The creature took a step forward. It smiled at her. His smile.

Lucien said nothing.

"Please," it said. "You don't have to do this."

She shook her head. Her heart pounded so hard it hurt. Every instinct screamed at her to run, but her feet refused.

"It isn't real," she whispered. "You aren't real."

"I loved you," it said.

The words burned. The ache beneath her ribs returned like a bruise being pressed.

"Stop it," she said, voice trembling.

It kept walking toward her.

"I waited for you," it said. "Even after they took everything from us. I would have followed you into the Vale. I still would."

"Shut up."

Her fingers clenched at her sides. The thing wore his face too well. The smile, the voice, the hesitation in his step. But the longer she looked, the more wrong it became.

The pupils were too wide. The teeth too white. And when it blinked, it did so one eye at a time.

She looked past the face. Past the voice. Past the illusion.

And then she reached for the new current in her chest.

It responded. Not with light. Not with the elegance she had known all her life while playing magic tricks with her friends. But with heat, wild, and fiercely hers.

She raised her hand.

The energy rose like a second heartbeat.

"Don't make me do this," the creature said.

"You already did," she whispered.

Then she let it go.

The power burst out of her at a roaring speed. It lashed like a whip made of fire and shadow. The creature screamed, but it was not Cedric's scream.

The face twisted. The illusion cracked. For one horrible moment, it looked like dozens of faces at once. All human. All made want to puke her guts.

Then it shattered.

When the thing collapsed into ash, the Vale fell silent.

Seraphine stood in the middle of it, breathing hard.

Lucien stepped forward slowly.

"You passed," he said.

"I didn't do it for you."

"I never said you did."

She turned to face him. "It looked like him. Why?"

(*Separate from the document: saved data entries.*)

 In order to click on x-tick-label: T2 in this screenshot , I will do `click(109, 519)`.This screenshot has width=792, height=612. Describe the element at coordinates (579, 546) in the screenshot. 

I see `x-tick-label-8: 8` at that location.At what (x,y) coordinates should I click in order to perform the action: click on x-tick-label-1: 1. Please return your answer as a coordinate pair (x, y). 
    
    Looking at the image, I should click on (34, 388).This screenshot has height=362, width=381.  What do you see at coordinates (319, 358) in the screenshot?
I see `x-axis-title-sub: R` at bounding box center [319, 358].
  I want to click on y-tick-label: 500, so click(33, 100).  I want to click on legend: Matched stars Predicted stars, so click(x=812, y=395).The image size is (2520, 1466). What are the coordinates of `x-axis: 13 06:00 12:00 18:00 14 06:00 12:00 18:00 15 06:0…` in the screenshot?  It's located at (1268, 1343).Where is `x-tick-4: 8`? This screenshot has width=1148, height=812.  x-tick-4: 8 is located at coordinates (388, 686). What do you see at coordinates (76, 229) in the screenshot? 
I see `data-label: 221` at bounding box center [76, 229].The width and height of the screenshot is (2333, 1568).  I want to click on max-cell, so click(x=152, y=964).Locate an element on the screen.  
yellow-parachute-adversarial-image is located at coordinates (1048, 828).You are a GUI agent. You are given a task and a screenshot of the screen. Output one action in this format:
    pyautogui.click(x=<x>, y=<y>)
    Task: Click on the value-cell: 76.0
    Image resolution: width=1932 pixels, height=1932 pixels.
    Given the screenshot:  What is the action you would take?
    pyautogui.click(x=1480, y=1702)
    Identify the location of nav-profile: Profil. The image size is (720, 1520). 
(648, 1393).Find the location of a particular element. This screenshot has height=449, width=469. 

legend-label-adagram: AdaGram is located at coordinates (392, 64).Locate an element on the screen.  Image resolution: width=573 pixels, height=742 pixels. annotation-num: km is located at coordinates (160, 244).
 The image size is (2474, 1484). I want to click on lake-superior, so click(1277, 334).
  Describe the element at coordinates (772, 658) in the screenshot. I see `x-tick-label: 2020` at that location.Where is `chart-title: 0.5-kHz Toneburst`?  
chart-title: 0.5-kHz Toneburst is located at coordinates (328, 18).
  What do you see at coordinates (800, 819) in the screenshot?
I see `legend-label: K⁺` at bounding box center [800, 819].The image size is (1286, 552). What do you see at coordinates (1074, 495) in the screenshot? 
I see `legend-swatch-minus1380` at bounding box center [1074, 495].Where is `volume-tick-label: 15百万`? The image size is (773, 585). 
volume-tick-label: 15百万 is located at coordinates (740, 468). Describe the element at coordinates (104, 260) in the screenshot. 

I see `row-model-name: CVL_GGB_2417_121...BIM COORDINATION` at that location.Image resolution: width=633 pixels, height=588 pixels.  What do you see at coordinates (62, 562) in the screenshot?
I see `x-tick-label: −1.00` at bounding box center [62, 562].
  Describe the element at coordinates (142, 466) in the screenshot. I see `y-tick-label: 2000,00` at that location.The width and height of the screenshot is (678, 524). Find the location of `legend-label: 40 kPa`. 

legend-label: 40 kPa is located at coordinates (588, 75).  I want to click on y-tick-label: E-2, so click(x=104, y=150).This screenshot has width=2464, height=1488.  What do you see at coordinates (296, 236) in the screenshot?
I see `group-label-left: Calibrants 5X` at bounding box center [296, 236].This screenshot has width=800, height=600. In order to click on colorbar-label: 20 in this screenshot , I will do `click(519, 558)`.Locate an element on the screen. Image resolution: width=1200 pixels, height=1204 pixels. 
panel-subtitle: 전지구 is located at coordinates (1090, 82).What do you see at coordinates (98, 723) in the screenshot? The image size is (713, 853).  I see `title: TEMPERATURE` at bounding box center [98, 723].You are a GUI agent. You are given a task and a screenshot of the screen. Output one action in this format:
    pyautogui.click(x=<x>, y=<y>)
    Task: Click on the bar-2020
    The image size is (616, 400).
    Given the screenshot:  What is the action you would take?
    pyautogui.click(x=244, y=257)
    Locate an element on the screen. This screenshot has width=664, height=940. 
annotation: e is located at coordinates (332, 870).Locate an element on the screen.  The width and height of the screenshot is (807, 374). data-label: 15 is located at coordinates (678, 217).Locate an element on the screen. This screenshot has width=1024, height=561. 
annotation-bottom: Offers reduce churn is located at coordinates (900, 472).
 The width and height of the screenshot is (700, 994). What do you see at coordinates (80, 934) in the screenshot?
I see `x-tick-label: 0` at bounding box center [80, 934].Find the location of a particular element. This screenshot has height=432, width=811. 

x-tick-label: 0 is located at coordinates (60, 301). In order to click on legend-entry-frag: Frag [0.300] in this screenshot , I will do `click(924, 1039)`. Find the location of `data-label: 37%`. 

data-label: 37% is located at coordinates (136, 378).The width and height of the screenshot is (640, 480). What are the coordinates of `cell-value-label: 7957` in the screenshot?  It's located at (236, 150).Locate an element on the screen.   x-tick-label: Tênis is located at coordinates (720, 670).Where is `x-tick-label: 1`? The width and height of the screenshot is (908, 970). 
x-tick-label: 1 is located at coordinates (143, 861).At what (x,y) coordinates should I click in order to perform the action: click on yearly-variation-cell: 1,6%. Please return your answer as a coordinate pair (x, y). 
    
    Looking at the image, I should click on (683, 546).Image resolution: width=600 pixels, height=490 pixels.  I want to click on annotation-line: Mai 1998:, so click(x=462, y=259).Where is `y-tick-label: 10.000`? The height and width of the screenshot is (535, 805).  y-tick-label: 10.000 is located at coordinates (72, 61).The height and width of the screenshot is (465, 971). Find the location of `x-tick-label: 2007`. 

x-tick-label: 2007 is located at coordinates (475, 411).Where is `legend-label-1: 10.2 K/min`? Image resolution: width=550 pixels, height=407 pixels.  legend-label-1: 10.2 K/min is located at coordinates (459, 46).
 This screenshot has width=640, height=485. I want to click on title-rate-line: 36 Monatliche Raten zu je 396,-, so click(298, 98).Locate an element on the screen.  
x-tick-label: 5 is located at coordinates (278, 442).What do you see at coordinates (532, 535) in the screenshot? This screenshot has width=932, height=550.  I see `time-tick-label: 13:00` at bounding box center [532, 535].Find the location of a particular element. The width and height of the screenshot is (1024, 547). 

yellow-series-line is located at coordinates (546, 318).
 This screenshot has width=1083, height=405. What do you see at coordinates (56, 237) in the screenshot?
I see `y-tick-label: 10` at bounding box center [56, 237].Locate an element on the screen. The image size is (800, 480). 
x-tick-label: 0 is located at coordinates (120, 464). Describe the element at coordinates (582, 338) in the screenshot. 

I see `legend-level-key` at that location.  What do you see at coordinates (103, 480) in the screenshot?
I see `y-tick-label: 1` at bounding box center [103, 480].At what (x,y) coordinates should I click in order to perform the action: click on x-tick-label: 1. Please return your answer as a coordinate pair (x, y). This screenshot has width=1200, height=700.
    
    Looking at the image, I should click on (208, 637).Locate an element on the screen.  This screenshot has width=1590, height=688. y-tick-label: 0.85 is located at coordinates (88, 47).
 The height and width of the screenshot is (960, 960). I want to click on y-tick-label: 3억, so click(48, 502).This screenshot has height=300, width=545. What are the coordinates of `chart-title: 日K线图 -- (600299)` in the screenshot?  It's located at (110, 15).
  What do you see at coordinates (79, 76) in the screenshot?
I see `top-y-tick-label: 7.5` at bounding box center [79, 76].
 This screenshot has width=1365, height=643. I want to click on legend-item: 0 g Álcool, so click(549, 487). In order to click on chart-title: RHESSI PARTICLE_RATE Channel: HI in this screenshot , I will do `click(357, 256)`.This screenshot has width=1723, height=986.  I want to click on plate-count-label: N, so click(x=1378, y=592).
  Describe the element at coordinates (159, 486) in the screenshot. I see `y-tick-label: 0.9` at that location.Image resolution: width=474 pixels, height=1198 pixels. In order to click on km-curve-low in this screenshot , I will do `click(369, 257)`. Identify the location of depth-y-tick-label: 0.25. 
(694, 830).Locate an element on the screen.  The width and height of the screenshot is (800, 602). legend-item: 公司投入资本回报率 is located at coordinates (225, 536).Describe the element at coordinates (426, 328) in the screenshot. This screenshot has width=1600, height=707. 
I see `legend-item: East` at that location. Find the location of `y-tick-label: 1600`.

"The Vale reaches inside you," Lucien said. "It finds what you fear most and dresses it up in memory. It's genius, if you ask me."

She looked down at her hands. They didn't tremble.

She didn't feel powerful.

She felt... hollow.

But there was no undoing it.

Lucien watched her carefully.

"You're changing," he said.

"Am I becoming like you?"

He smiled, faintly. "No. You're becoming something else."

He turned and walked away.

She followed, this time not out of trust, but because there was no other path. The old Seraphine would have cried. Would have fallen to her knees and begged the gods for the torture to stop.

But that version of her was gone now. Left in the ashes with the face of a man who had once said her name like a breath.

She did not weep.

She did not look back

But even the Vale was not finished testing her.